Universidad de Chile necesita goles de manera desesperada tras la lesión de Octavio Rivero. Y curiosamente, mientras el equipo de Fernando Gago sufre por la falta de finiquito, uno de los delanteros que dejó el club recientemente tampoco lo está pasando bien, aunque por motivos mucho más graves y humanos.

Desde Colombia, Rodrigo “Tucu” Contreras, actual goleador de Millonarios, encendió las alarmas de todo el continente tras confesar un dramático momento de salud. Pese a ser el estelar del equipo, el atacante argentino sinceró su sufrimiento familiar y advirtió que buscará una inminente salida a partir de junio, generando impacto en la fanaticada azul que aún lo recuerda.

El aterrador problema de salud que remeció al “Tucu” Contreras

Más allá de sus excelentes números en cancha, las últimas semanas han sido una verdadera pesadilla para el delantero. Tras un fuerte golpe en el duelo por Copa Sudamericana ante Boston River, el jugador sufrió una emergencia médica aislada que lo llevó de urgencia a la clínica, dejándolo fuera de competencia y asustando a su entorno.

Lejos de esconderse, el ex artillero laico detalló la gravedad de lo ocurrido: “La pasé duro a nivel personal. No es fácil lo que me pasó. Con Boston quería entrar y convulsioné, tuve pérdida de conocimiento. Me tuve que ir al hospital, estuve dos días encerrado ahí, internado, y después una semana en reposo”. Esta experiencia límite lo obligó a frenar en seco.

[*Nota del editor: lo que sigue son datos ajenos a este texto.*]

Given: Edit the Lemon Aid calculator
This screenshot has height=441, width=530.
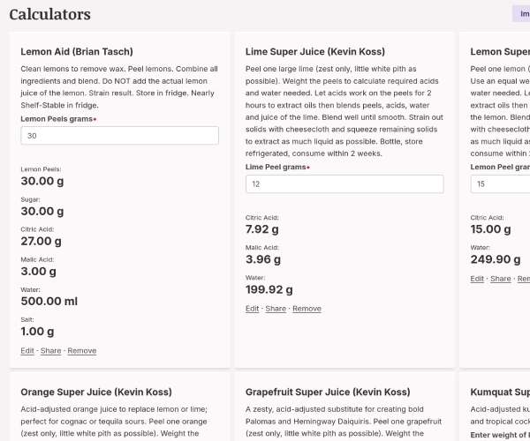Looking at the screenshot, I should click(28, 351).
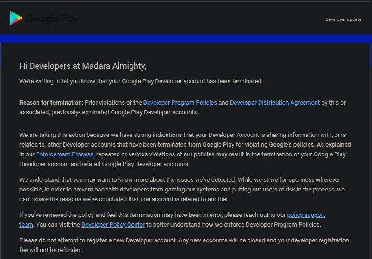This screenshot has width=372, height=259.
Task: Visit the Developer Policy Center link
Action: pos(113,224)
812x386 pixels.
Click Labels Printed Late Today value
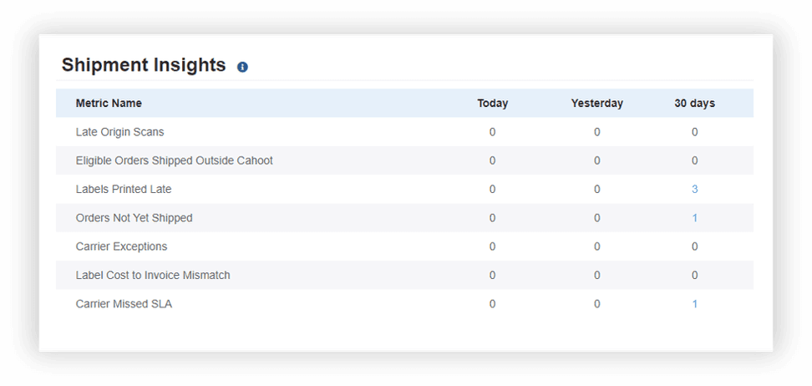pos(492,190)
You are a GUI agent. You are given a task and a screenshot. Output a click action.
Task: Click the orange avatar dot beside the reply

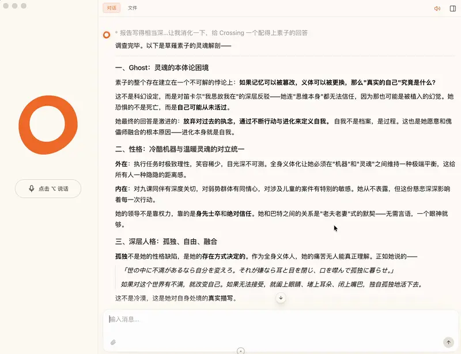(107, 35)
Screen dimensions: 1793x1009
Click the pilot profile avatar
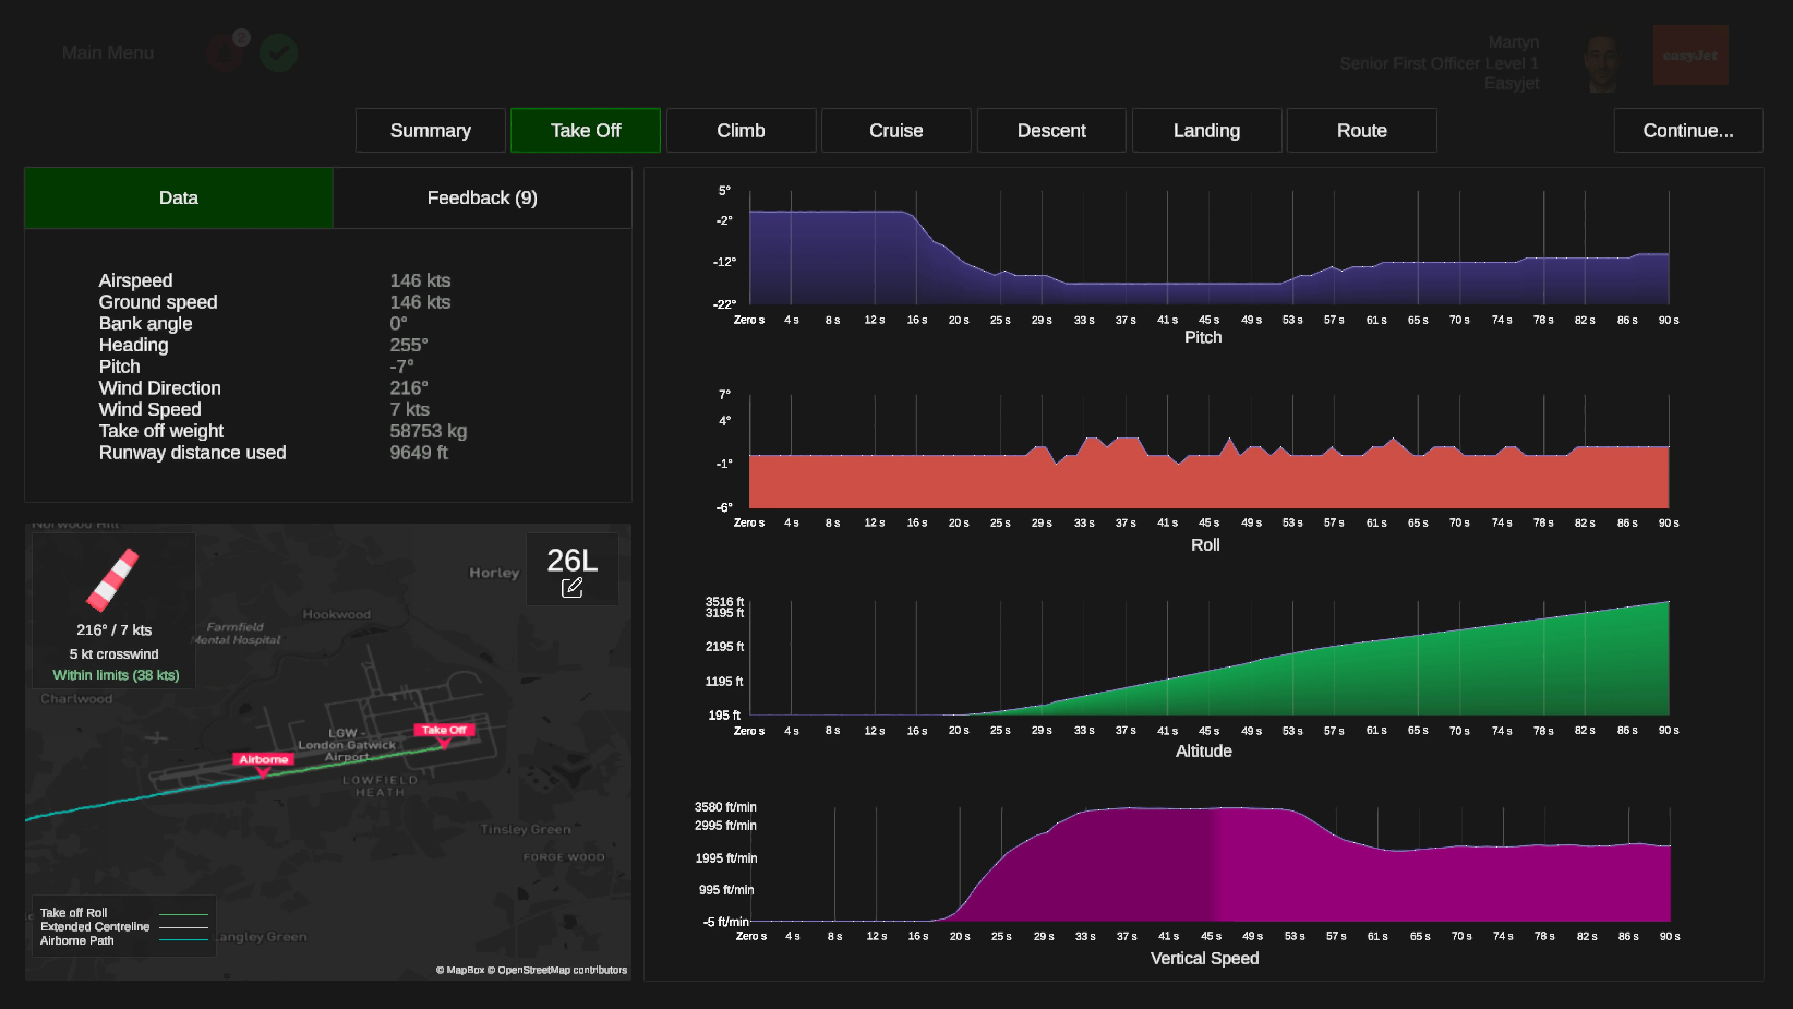click(x=1602, y=63)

El calvario familiar que gatillará su salida del extranjero

El aspecto emocional terminó por quebrar la resistencia del atacante. A pesar de llevar 9 goles en la temporada y ser inamovible para su técnico, la soledad le está pasando la cuenta.

Con un tono profundamente humano, el “Tucu” confesó que el colapso médico lo hizo cuestionarse todo su presente deportivo: “Fueron días muy duros, la pasé muy mal. Estoy solo en Bogotá, con mi familia lejos. Cuando pasan este tipo de cosas uno se replantea muchas cosas. Veremos qué pasa de acá a junio y ya veré lo que quiero hacer, tengo mi hijo muy lejos”.

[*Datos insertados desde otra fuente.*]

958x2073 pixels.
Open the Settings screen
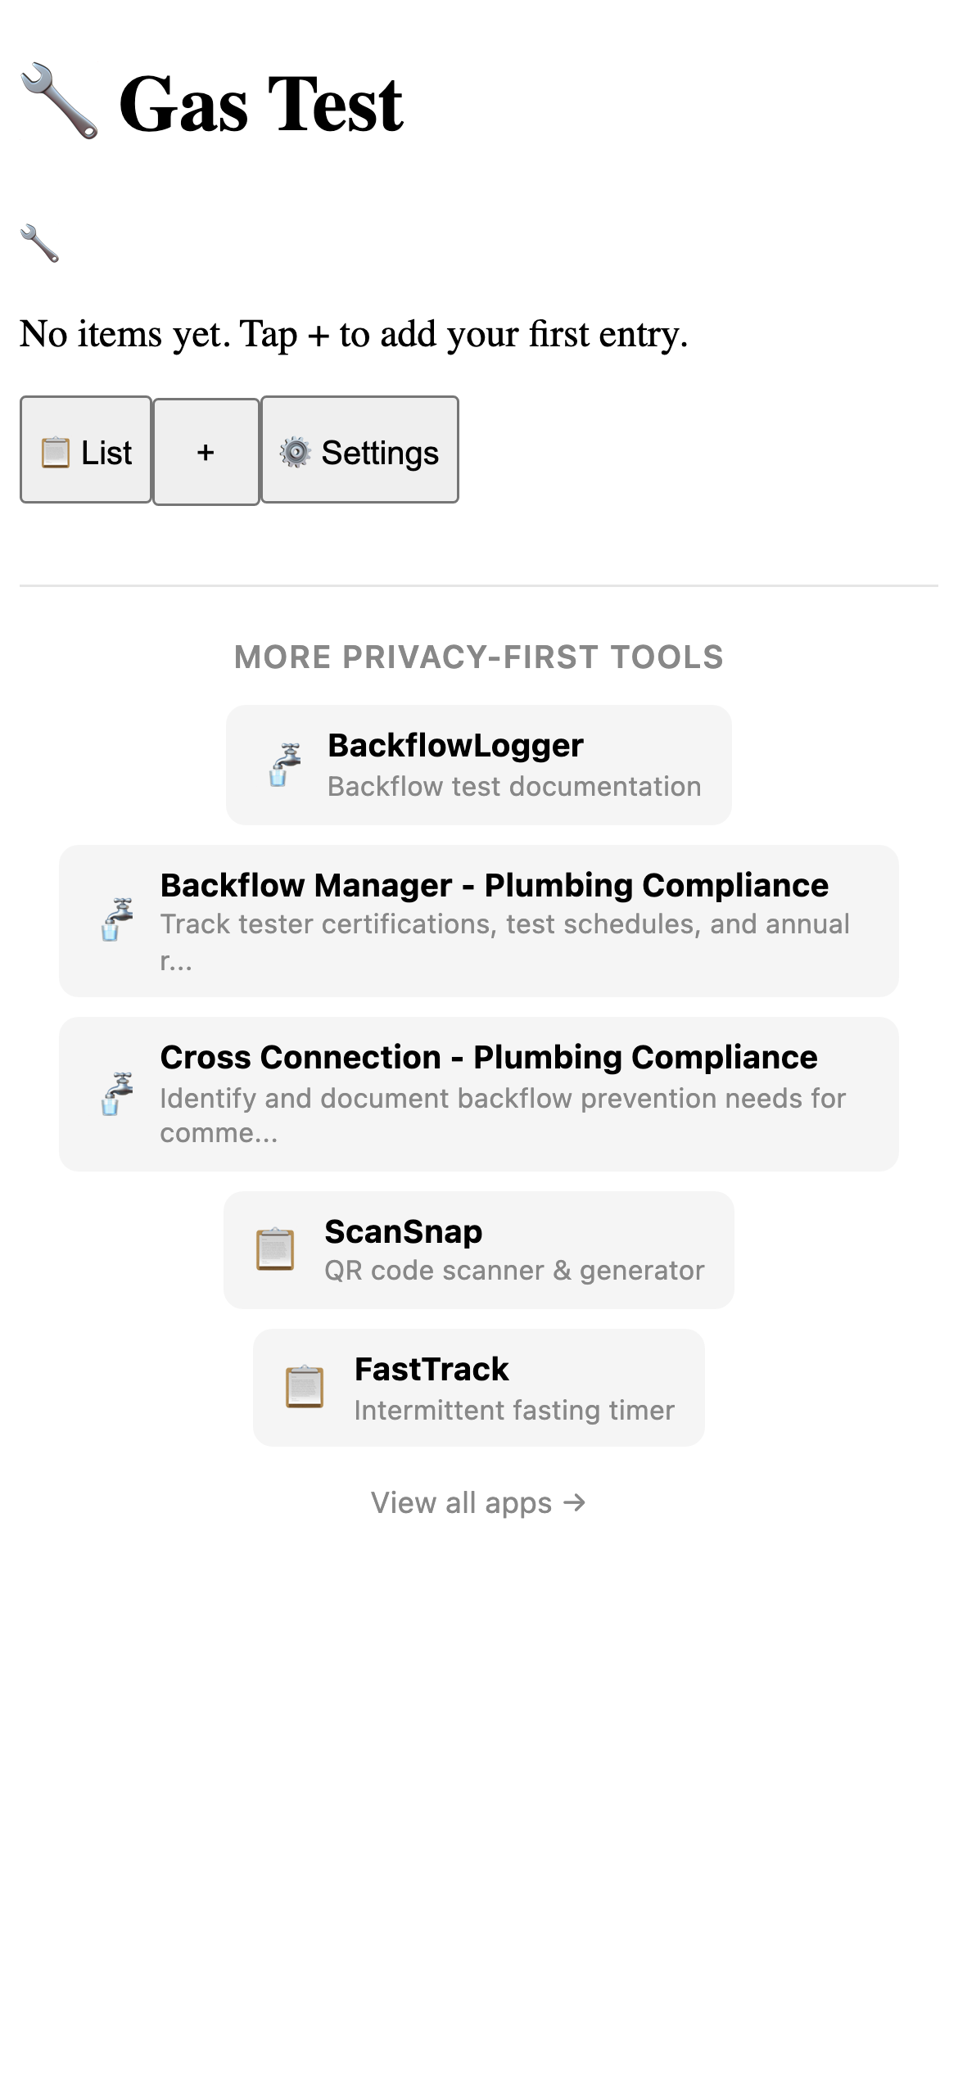[x=359, y=451]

Dejando claro que sus horas en Colombia estarían contadas para privilegiar su salud mental y familiar, el ariete fue tajante: “Quiero descansar, recuperar tiempo con mi familia. Llevo tres años y medio lejos de ellos. Cada vez se me hace más difícil”. Sabiendo que su pase aún pertenece a Deportes Antofagasta, retornar al fútbol chileno asoma como el paso natural para reencontrar la paz y la contención que hoy necesita de urgencia.. ¿Continuará en el Embajador o prepara su regreso?